Bipartisanship is not dead in the United States, and that is good news for physicians as well as Medicare beneficiaries. Building on bipartisan and bicameral support of sustainable growth rate (SGR) reform proposals that emerged at the end of 2013 and again in 2014, on Mar. 26, 2015, the House of Representatives voted overwhelmingly—392-37, with support from 212 Republicans and 180 Democrats—to pass H.R. 2, The Medicare Access and CHIP Reauthorization Act of 2015, also known as “MACRA.” Then on April 14, two days after returning from its spring recess, the Senate passed the legislation in a similarly overwhelming manner, 92-8, and a couple of days later, President Barack Obama signed MACRA into law.

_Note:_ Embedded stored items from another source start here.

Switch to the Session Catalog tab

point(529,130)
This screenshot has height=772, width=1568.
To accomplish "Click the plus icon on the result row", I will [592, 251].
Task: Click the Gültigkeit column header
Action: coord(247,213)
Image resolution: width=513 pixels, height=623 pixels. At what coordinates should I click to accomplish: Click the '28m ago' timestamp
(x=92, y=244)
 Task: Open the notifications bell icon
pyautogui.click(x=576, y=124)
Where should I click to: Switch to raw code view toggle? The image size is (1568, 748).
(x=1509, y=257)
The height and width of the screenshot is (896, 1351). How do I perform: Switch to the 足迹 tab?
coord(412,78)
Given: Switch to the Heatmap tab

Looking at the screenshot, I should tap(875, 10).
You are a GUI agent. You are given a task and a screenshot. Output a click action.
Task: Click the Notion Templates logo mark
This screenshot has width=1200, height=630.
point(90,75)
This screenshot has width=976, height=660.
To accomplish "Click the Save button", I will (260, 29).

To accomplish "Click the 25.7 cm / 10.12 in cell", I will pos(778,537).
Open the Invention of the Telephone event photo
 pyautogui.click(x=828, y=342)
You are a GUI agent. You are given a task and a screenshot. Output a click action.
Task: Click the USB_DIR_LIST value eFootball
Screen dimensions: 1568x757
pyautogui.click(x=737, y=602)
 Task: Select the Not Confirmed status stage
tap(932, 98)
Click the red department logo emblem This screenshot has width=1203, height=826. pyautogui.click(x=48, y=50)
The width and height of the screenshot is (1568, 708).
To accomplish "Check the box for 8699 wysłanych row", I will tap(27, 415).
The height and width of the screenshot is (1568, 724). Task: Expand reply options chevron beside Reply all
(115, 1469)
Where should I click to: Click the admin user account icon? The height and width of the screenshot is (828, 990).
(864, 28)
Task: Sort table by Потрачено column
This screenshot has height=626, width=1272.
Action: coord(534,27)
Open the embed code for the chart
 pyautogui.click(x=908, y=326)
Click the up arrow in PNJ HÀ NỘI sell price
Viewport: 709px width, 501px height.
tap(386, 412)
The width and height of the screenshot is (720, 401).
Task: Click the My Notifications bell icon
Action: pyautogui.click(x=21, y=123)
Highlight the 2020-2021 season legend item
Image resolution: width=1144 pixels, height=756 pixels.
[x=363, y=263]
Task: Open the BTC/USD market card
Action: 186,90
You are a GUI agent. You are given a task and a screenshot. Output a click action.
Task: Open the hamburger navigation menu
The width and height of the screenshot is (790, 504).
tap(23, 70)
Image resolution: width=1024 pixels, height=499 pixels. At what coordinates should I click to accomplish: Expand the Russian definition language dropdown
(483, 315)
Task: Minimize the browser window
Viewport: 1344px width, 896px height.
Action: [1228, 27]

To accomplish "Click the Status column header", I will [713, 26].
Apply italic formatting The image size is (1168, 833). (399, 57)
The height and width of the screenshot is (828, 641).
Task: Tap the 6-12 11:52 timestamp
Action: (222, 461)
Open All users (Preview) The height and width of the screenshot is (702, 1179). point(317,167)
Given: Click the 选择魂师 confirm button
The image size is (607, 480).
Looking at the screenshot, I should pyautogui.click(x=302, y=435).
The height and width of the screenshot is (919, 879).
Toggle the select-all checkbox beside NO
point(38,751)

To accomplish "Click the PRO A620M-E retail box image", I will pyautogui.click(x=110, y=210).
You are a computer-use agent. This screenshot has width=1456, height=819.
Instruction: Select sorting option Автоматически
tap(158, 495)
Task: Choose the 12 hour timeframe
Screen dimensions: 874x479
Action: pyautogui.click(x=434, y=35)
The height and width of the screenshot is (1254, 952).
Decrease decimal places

Thus came to an end an unpopular legislative provision that had been worked around repeatedly since 2003.
For long-time SGR critics, the passage of MACRA elicited the same kind of feeling of relief one experiences at the end of a long plane flight, when the plane’s wheels finally touch down on the tarmac.
Enacted as part of the Balanced Budget Act of 1997, the SGR formula incorporated medical inflation, the projected growth of per capita gross domestic product, forecasted growth in the number of Medicare beneficiaries, and changes in law or regulation.
The SGR required Medicare each year to set a total budget for spending on physician services for the following year. It also sought to enforce long-term fiscal accountability. If actual spending was higher than the annual budget, the Medicare conversion factor that is applied to more than 7,400 covered physician and therapy services in subsequent years was to be reduced so that over time, cumulative actual spending would not exceed cumulative budgeted (targeted) spending, with Apr. 1, 1996, as the starting point for both.
Partially because of the effective lobbying efforts of physicians, Congress temporarily suspended application of the SGR by passing legislative overrides or “doc fixes” 17 times from 2003 to 2014. As a result, actual spending exceeded budget every year during those years. Because the annual fee update had to be adjusted not only for the prior year’s variance between budgeted and actual spending but also for the cumulative variance since 1996, the next proposed update, effective Apr. 1, 2015, (but in practical terms implemented in the latter half of the month), would have been a dramatic reduction in Medicare physician fees of 21.2 percent.